What you have to do:
Print out the entire listing verbatim.

Input material:
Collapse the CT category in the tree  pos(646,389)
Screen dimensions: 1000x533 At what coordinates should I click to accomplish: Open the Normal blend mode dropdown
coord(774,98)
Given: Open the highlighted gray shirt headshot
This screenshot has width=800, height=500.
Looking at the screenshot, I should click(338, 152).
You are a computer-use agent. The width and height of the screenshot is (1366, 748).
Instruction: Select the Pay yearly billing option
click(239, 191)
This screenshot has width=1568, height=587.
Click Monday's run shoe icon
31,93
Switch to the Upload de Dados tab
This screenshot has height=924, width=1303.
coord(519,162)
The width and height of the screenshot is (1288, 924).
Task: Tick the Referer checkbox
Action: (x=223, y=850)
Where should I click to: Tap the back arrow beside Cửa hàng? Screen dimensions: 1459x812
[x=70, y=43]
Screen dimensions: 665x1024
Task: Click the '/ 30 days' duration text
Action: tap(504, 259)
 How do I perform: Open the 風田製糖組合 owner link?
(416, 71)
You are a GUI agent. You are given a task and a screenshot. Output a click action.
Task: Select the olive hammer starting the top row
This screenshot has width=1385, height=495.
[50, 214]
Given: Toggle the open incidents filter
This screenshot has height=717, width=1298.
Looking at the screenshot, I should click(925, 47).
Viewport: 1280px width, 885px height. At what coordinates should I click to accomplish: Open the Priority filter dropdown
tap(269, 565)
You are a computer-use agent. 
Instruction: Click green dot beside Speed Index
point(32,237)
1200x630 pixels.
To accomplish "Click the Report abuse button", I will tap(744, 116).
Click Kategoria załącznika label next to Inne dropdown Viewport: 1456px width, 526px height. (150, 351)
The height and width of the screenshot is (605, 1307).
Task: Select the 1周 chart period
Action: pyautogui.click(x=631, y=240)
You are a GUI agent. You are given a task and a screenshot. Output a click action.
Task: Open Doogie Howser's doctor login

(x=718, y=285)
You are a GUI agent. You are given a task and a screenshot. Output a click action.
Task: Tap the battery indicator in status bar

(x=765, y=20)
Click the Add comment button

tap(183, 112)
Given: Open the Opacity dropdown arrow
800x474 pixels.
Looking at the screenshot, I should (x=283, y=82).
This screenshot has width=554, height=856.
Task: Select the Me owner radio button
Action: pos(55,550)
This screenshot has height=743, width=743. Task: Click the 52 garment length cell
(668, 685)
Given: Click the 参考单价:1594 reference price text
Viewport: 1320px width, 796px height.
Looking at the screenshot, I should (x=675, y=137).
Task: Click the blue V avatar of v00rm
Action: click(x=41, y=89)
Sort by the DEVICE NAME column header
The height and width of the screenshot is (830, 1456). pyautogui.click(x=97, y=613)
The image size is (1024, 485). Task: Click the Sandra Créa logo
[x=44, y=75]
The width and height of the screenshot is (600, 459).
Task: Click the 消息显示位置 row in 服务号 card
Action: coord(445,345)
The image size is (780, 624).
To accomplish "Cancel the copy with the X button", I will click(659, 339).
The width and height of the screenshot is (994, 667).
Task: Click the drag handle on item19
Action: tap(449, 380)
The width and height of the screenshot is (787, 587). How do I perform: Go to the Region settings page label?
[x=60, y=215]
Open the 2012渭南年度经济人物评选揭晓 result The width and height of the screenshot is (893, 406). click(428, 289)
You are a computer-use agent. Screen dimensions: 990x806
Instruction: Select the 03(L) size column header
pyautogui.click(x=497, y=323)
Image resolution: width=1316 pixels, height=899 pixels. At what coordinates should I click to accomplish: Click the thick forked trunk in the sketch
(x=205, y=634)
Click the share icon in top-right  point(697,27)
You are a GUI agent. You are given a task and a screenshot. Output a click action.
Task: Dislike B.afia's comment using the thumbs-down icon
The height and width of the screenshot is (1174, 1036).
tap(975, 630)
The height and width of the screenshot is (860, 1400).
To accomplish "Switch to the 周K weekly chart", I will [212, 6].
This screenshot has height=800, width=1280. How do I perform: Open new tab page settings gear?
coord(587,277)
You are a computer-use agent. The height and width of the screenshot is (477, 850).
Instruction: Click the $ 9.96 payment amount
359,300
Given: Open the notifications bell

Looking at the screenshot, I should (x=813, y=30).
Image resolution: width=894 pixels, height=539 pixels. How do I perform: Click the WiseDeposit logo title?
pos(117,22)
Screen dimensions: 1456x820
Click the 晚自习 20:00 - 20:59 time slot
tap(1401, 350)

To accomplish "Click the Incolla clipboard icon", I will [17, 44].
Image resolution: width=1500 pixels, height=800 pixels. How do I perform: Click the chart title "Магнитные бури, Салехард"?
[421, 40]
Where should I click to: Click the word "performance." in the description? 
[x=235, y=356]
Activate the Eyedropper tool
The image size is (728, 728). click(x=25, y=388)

Your response:
Collapse the CT category in the tree  pos(646,389)
Screen dimensions: 1000x533 At what coordinates should I click to accomplish: Open the Normal blend mode dropdown
coord(774,98)
Given: Open the highlighted gray shirt headshot
This screenshot has width=800, height=500.
Looking at the screenshot, I should click(338, 152).
You are a computer-use agent. The width and height of the screenshot is (1366, 748).
Instruction: Select the Pay yearly billing option
click(239, 191)
This screenshot has width=1568, height=587.
Click Monday's run shoe icon
31,93
Switch to the Upload de Dados tab
This screenshot has height=924, width=1303.
coord(519,162)
The width and height of the screenshot is (1288, 924).
Task: Tick the Referer checkbox
Action: (x=223, y=850)
Where should I click to: Tap the back arrow beside Cửa hàng? Screen dimensions: 1459x812
[x=70, y=43]
Screen dimensions: 665x1024
Task: Click the '/ 30 days' duration text
Action: tap(504, 259)
 How do I perform: Open the 風田製糖組合 owner link?
(416, 71)
You are a GUI agent. You are given a task and a screenshot. Output a click action.
Task: Select the olive hammer starting the top row
This screenshot has width=1385, height=495.
[50, 214]
Given: Toggle the open incidents filter
This screenshot has height=717, width=1298.
Looking at the screenshot, I should click(925, 47).
Viewport: 1280px width, 885px height. At what coordinates should I click to accomplish: Open the Priority filter dropdown
tap(269, 565)
You are a computer-use agent. 
Instruction: Click green dot beside Speed Index
point(32,237)
1200x630 pixels.
To accomplish "Click the Report abuse button", I will tap(744, 116).
Click Kategoria załącznika label next to Inne dropdown Viewport: 1456px width, 526px height. (150, 351)
The height and width of the screenshot is (605, 1307).
Task: Select the 1周 chart period
Action: pyautogui.click(x=631, y=240)
You are a GUI agent. You are given a task and a screenshot. Output a click action.
Task: Open Doogie Howser's doctor login

(x=718, y=285)
You are a GUI agent. You are given a task and a screenshot. Output a click action.
Task: Tap the battery indicator in status bar

(x=765, y=20)
Click the Add comment button

tap(183, 112)
Given: Open the Opacity dropdown arrow
800x474 pixels.
Looking at the screenshot, I should (x=283, y=82).
This screenshot has width=554, height=856.
Task: Select the Me owner radio button
Action: pos(55,550)
This screenshot has height=743, width=743. Task: Click the 52 garment length cell
(668, 685)
Given: Click the 参考单价:1594 reference price text
Viewport: 1320px width, 796px height.
Looking at the screenshot, I should (x=675, y=137).
Task: Click the blue V avatar of v00rm
Action: click(x=41, y=89)
Sort by the DEVICE NAME column header
The height and width of the screenshot is (830, 1456). pyautogui.click(x=97, y=613)
The image size is (1024, 485). Task: Click the Sandra Créa logo
[x=44, y=75]
The width and height of the screenshot is (600, 459).
Task: Click the 消息显示位置 row in 服务号 card
Action: coord(445,345)
The image size is (780, 624).
To accomplish "Cancel the copy with the X button", I will click(659, 339).
The width and height of the screenshot is (994, 667).
Task: Click the drag handle on item19
Action: tap(449, 380)
The width and height of the screenshot is (787, 587). How do I perform: Go to the Region settings page label?
[x=60, y=215]
Open the 2012渭南年度经济人物评选揭晓 result The width and height of the screenshot is (893, 406). click(428, 289)
You are a computer-use agent. Screen dimensions: 990x806
Instruction: Select the 03(L) size column header
pyautogui.click(x=497, y=323)
Image resolution: width=1316 pixels, height=899 pixels. At what coordinates should I click to accomplish: Click the thick forked trunk in the sketch
(x=205, y=634)
Click the share icon in top-right  point(697,27)
You are a GUI agent. You are given a task and a screenshot. Output a click action.
Task: Dislike B.afia's comment using the thumbs-down icon
The height and width of the screenshot is (1174, 1036).
tap(975, 630)
The height and width of the screenshot is (860, 1400).
To accomplish "Switch to the 周K weekly chart", I will [212, 6].
This screenshot has height=800, width=1280. How do I perform: Open new tab page settings gear?
coord(587,277)
You are a computer-use agent. The height and width of the screenshot is (477, 850).
Instruction: Click the $ 9.96 payment amount
359,300
Given: Open the notifications bell

Looking at the screenshot, I should (x=813, y=30).
Image resolution: width=894 pixels, height=539 pixels. How do I perform: Click the WiseDeposit logo title?
pos(117,22)
Screen dimensions: 1456x820
Click the 晚自习 20:00 - 20:59 time slot
tap(1401, 350)

To accomplish "Click the Incolla clipboard icon", I will [17, 44].
Image resolution: width=1500 pixels, height=800 pixels. How do I perform: Click the chart title "Магнитные бури, Салехард"?
[421, 40]
Where should I click to: Click the word "performance." in the description? 
[x=235, y=356]
Activate the Eyedropper tool
The image size is (728, 728). click(x=25, y=388)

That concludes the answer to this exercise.